For my fourth Noirvember, I really wanted to commit to one film a day, especially after last year’s festivities were cut short due to tragic life incidents. I almost managed it, until I had to fly to Scotland for a conference for work and missed the last three days of November. Oh well… close enough. I won’t go through the whole list, but below are some highlights of my Noirvember 2016 during which I watched a whole lot of RKO titles. I’d also like to crown Claire Trevor and Robert Mitchum my Noirvember 2016 Leading Lady and Leading Man, respectively – they appeared the most in the films I watched.
THE LOCKET // Dir. John Brahm (1947)
I discovered The Locket around this time last year. I was doing some research around Guy Maddin’s The Forbidden Room which I was due to introduce and The Locket kept popping up as a sort of reference on how the narrative of The Forbidden Room was built. Both films tell stories through a Russian doll-like structure: in the case of The Locket, most of the story is told as flashback within a flashback; The Forbidden Room takes things up to 11, almost literally, I think at one point we are 9 layers into a narrative – it’s quite a fantastic experience if your brain is into that sort of things. But, to stay with The Locket, it starts on a wedding day, when a man demands to meet with the husband-to-be for he has information about the bride’s prior life that may compromise the union. It’s a great piece of filmmaking, beyond the interesting narrative structure, with fantastic compositions, editing, special effects and performances.
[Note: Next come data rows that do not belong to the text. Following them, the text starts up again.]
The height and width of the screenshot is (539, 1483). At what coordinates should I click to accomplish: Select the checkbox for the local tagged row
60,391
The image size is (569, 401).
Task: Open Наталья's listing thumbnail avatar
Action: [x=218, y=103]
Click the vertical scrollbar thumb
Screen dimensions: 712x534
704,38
This year, I watched it with friends who had never seen it before, as part of a double bill with L.A. Confidential. We discussed how strange it was that this film had somehow been forgotten. I highly recommend it and hope it comes out of the shadows as more people (re)discover it.
L.A. CONFIDENTIAL // Dir. Curtis Hanson (1997) – THE VELVET TOUCH // Dir. Jack Gage (1948)
One of the highlights of my Noirvember 2016, was finally witnessing the fantastic The Velvet Touch / L.A. Confidential costume reference. I *love* L.A. Confidential. And although this year, I tried to watch no noir until November, I did end up re-watching L.A. Confidential when Curtis Hanson passed away. What a gift to cinema this film is! I re-watched it again during Noirvember (because why not) but a few days earlier, I watched The Velvet Touch. I had heard of The Velvet Touch before, but somehow had never known about the distinctive coat Rosalind Russell wears and that more-than-inspired Kim Basinger’s outfit in her very first scene in Hanson’s film. It was a delight to see it. But again, I feel The Velvet Touch has somewhat been forgotten, or at least it’s a little unloved. Beyond the costume reference, I enjoyed it very much. Melodrama is generally unloved – which is an absolute shame.
ODD MAN OUT // Dir. Carol Reed (1947)
1947 was a great year for noir, even from the other side of the Atlantic. The Third Man is one of my top 3 favourite films of all times. It’s probably the film I’ve seen the most, along with The Good, The Bad and The Ugly. I can quote a great deal of it. And yet, I’m a little ashamed to say that I haven’t seen much of Carol Reed’s filmography outside of The Third Man. After seeing Odd Man Out, I am very angry with myself for not having investigated more of his work earlier. This film is such a feast for the eyes, the ears, the heart and the mind. It’s absolutely gorgeous, with fantastic performances, a great score, and a heartbreaking script on so many levels. I can’t wait to watch it all over again – on the big screen would be quite an experience.
ANGEL FACE // Dir. Otto Preminger (1952)
I love noir, but there are still plenty of “classics” that I haven’t seen, and I guess this was one of it until this year. The last film I watched as part of Noirvember 2016 and what a film it is. If I had to define it in one word, it would be “brutal”, or perhaps “merciless” if I had to be a bit more diplomatic about it. I think Angel Face ended up being my favourite new film of Noirvember. No one had spoiled the plot or ending for me so all of it was a discovery and what a slap in the face it was.